Archivr is a project by the Qualitative Data Repository that automates preservation of urls in Web Archives.
The easiest way to install is directly from this github using the devtools
package:
library(devtools)
install_github("QualitativeDataRepository/archivr")
library(archivr)
The basic function is archiv
that takes a list of urls and stores them in
the Way Back Machine. It will return a dataframe containing the callback
data for the service.
arc_df <- archiv(list("www.example.com", "NOTAURL", "www.github.com"))
arc_df$way_back_url
# wayback_url
# 1 http://web.archive.org/web/20190128171132/http://www.example.com
# 2 http://web.archive.org/web/20190128171134/https://github.com/ ...
Archiv can archive all the urls in a webpage.
arc_url_df <- archiv.fromUrl("https://qdr.syr.edu/")
df <- data.frame(arc_url_df$url, arc_url_df$wayback_url)[8,]
# arc_url_df.url arc_url_df.wayback_url
# 8 http://syr.edu http://web.archive.org/web/20170110050058/http://syr.edu/
Archiv will also archive all the urls in a text file. It has been tested for docx, pdf and markdown, although other text-related files should also work. Note that text parsing can be subject to problems, especially if the document has rich features such as tables or columns.

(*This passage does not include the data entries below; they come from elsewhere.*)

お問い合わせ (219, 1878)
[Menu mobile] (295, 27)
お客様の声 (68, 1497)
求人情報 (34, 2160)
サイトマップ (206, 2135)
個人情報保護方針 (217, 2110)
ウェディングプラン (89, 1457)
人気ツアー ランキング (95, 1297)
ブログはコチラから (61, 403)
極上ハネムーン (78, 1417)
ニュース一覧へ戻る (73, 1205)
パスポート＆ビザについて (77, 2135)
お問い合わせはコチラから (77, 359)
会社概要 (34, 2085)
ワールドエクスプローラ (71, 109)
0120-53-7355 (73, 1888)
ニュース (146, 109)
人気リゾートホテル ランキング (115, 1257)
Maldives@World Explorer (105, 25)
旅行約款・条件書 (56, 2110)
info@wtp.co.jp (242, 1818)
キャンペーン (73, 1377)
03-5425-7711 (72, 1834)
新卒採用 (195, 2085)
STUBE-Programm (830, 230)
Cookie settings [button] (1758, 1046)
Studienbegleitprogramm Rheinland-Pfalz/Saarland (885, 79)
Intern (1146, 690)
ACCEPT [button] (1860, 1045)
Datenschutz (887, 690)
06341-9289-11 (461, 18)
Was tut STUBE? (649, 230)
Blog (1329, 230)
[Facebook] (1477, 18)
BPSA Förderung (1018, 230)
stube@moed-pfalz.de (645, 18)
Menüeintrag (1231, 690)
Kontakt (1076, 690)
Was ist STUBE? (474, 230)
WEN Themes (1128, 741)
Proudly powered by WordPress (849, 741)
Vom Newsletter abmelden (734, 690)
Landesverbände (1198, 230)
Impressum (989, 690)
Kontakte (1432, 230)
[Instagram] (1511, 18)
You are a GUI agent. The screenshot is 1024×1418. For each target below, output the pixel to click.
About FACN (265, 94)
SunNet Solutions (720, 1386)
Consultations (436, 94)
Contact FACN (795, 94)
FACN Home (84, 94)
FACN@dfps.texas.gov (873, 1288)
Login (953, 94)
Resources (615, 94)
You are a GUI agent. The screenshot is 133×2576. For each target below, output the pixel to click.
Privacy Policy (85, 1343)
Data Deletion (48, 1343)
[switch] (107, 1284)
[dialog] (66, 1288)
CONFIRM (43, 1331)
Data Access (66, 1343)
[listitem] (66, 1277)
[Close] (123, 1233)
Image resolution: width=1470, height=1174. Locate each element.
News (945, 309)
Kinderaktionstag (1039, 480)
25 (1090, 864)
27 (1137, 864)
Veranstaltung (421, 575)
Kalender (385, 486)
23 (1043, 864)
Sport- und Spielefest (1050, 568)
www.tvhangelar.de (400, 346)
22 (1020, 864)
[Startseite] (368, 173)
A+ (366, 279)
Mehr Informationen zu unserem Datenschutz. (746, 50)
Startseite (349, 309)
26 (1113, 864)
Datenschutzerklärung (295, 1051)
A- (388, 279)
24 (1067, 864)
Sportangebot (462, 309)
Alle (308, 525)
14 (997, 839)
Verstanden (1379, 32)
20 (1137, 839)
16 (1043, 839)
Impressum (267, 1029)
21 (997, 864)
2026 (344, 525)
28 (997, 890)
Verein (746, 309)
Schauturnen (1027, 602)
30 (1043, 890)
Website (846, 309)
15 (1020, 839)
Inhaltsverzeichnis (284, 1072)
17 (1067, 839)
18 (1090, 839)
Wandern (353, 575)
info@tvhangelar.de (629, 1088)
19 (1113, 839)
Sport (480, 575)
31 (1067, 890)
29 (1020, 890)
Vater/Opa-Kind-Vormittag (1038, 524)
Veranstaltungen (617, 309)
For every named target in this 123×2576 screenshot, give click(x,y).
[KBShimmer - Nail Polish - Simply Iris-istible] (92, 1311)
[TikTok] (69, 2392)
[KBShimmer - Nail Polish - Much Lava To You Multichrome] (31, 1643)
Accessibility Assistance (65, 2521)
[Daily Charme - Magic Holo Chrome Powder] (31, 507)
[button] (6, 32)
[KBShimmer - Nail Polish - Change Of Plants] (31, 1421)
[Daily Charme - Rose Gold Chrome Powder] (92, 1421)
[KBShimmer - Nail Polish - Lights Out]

arc_url_df <- archiv.fromText("path_to_file")
To allow for pre-processing of URLs before archiving, archivr
also provides access to the funcitons used to extract URLs from a webpage (extract_urls_from_webpage("URL")
), from a files (extract_urls_from_text("filepath")
) (tested for .docx, markdown, and pdf), and from any supported text file in a folder (extract_urls_from_folder("filepath")
)
Any of the functions that extract or archiv URLs from a document or URL, accept an except
parameter, a regular expression (using R's grepl
function) that will exclude URLs from extraction and archiving. E.g.
arc_url_df <- archiv.fromText("article.pdf", except="https?:\\/\\/(dx\\.)?doi\\.org\\/")
will exclude DOI links from archiving.
You can check whether URLs are archived by the Internet Archive's Wayback machine:
arc_url_df <- view_archiv(list("www.example.com", "NOTAURL", "www.github.com"), "wayback")
If you wish to use perma.cc's archive, you will need to set your api key using:
set_api_key("YOUR_API_KEY")
if you wish to save the urls in a particular perma.cc folder, you will need to set the default folder id using
set_folder_id("FOLDER_ID")
If you do not remember the ids of your folders, you can retrieve these in a dataframe using:
get_folder_ids()
You can check your current folder using
get_folder_id()
and then you can archive materials:
arc_df <- archiv(list("www.example.com", "NOTAURL", "www.github.com"), "perma_cc")
To check if a list of urls are archived in perma_cc's public api, use:
arc_url_df <- view_archiv(list("www.example.com", "NOTAURL", "www.github.com"), "perma_cc")
Archivr is a project developed and maintained by the Qualitative Data Repository at Syracuse University, originally authored by Ryan Deschamps (greebie on github.com) and Agile Humanities.